Objective/background: Seasonal variation of migraine attack frequency has been described as a phenomenon. We aimed to compare functional disability and the occurrence of cranial autonomic symptoms (CASs) in patients who reported a seasonal variation in their migraine attack frequency with those who did not.
Methods: We conducted a questionnaire-based observational study on patients with migraine without aura who visited our institution from January 2005 to December 2013. Patient demographics, headache characteristics, and accompanying symptoms were recorded, and functional disability was evaluated by Migraine Disability Assessment (MIDAS) Questionnaire.

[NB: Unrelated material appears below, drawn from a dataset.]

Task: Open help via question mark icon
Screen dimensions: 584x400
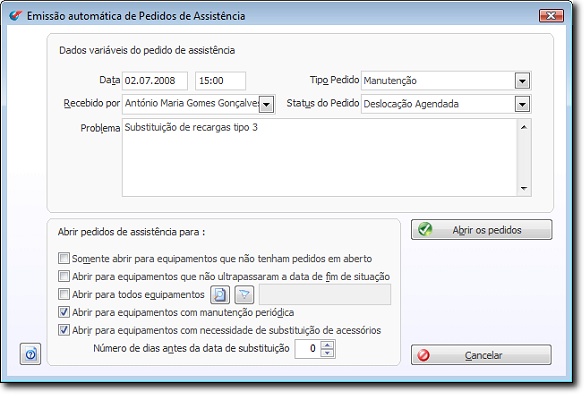Action: [31, 354]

Results: Of 4423 patients screened, 769 were eligible for analysis, and 104 (13.5%) of them reported seasonal variation. Several CAS features such as conjunctival injection (25.0% vs 14.0%), lacrimation (20.2% vs 10.8%), eyelid edema (20.2% vs 10.2%), forehead and facial sweating (22.1% vs 11.4%), and ptosis (23.1% vs 11.4%) were more prominent in this subset of patients. They showed higher MIDAS scores (15.4 ± 23.5) than the other migraineurs (10.4 ± 16.9), with a 1.77-fold increased risk (95% confidence interval 1.06-2.96) of severe functional disability (MIDAS score ≥21) after adjustment for age group, sex, headache frequency, intensity, and duration. The higher the number of CASs, the greater also was the proportion of patients with severe functional disability.
Conclusions: Patients who reported seasonal variation in migraine also reported more CASs and had more severe functional disability. The profound functional disability in the migraineurs reporting seasonal variation or CAS also provides direction for proactive clinical management in these patients.
Keywords: Migraine Disability Assessment; cluster headache; cranial autonomic symptom; migraine; seasonal.
© 2015 American Headache Society.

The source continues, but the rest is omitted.